ASSIGNMENT: The complete set of records below must be repeated precisely as given.

PROVIDED RECORDS:
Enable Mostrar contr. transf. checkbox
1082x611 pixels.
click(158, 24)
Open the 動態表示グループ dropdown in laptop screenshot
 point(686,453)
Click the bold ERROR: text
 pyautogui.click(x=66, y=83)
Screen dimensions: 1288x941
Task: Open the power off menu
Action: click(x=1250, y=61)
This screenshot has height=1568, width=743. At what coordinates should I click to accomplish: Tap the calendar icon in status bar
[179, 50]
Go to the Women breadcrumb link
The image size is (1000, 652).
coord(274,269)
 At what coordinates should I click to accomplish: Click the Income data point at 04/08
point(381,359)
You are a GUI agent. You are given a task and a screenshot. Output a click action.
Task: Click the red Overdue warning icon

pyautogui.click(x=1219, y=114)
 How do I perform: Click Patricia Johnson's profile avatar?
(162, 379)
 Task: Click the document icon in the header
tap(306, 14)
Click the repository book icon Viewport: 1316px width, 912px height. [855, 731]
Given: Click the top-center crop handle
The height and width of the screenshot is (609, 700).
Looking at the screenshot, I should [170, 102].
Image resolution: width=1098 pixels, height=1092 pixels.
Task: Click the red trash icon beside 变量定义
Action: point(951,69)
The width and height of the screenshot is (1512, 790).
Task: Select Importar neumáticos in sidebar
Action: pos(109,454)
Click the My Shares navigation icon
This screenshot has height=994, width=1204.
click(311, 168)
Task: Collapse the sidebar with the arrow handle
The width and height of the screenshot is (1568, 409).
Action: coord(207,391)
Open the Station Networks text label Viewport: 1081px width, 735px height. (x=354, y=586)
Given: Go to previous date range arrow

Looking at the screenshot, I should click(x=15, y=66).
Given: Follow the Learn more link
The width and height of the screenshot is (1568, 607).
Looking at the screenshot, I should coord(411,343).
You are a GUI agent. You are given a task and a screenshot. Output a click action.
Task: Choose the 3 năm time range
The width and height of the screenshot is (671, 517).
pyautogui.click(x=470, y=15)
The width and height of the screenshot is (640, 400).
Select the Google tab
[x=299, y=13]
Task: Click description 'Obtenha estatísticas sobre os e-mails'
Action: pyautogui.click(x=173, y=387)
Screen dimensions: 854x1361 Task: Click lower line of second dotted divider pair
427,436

EXERCISE ANSWER:
Enable Mostrar contr. transf. checkbox
1082x611 pixels.
click(158, 24)
Open the 動態表示グループ dropdown in laptop screenshot
 point(686,453)
Click the bold ERROR: text
 pyautogui.click(x=66, y=83)
Screen dimensions: 1288x941
Task: Open the power off menu
Action: click(x=1250, y=61)
This screenshot has height=1568, width=743. At what coordinates should I click to accomplish: Tap the calendar icon in status bar
[179, 50]
Go to the Women breadcrumb link
The image size is (1000, 652).
coord(274,269)
 At what coordinates should I click to accomplish: Click the Income data point at 04/08
point(381,359)
You are a GUI agent. You are given a task and a screenshot. Output a click action.
Task: Click the red Overdue warning icon

pyautogui.click(x=1219, y=114)
 How do I perform: Click Patricia Johnson's profile avatar?
(162, 379)
 Task: Click the document icon in the header
tap(306, 14)
Click the repository book icon Viewport: 1316px width, 912px height. [855, 731]
Given: Click the top-center crop handle
The height and width of the screenshot is (609, 700).
Looking at the screenshot, I should [170, 102].
Image resolution: width=1098 pixels, height=1092 pixels.
Task: Click the red trash icon beside 变量定义
Action: point(951,69)
The width and height of the screenshot is (1512, 790).
Task: Select Importar neumáticos in sidebar
Action: pos(109,454)
Click the My Shares navigation icon
This screenshot has height=994, width=1204.
click(311, 168)
Task: Collapse the sidebar with the arrow handle
The width and height of the screenshot is (1568, 409).
Action: coord(207,391)
Open the Station Networks text label Viewport: 1081px width, 735px height. (x=354, y=586)
Given: Go to previous date range arrow

Looking at the screenshot, I should click(x=15, y=66).
Given: Follow the Learn more link
The width and height of the screenshot is (1568, 607).
Looking at the screenshot, I should coord(411,343).
You are a GUI agent. You are given a task and a screenshot. Output a click action.
Task: Choose the 3 năm time range
The width and height of the screenshot is (671, 517).
pyautogui.click(x=470, y=15)
The width and height of the screenshot is (640, 400).
Select the Google tab
[x=299, y=13]
Task: Click description 'Obtenha estatísticas sobre os e-mails'
Action: pyautogui.click(x=173, y=387)
Screen dimensions: 854x1361 Task: Click lower line of second dotted divider pair
427,436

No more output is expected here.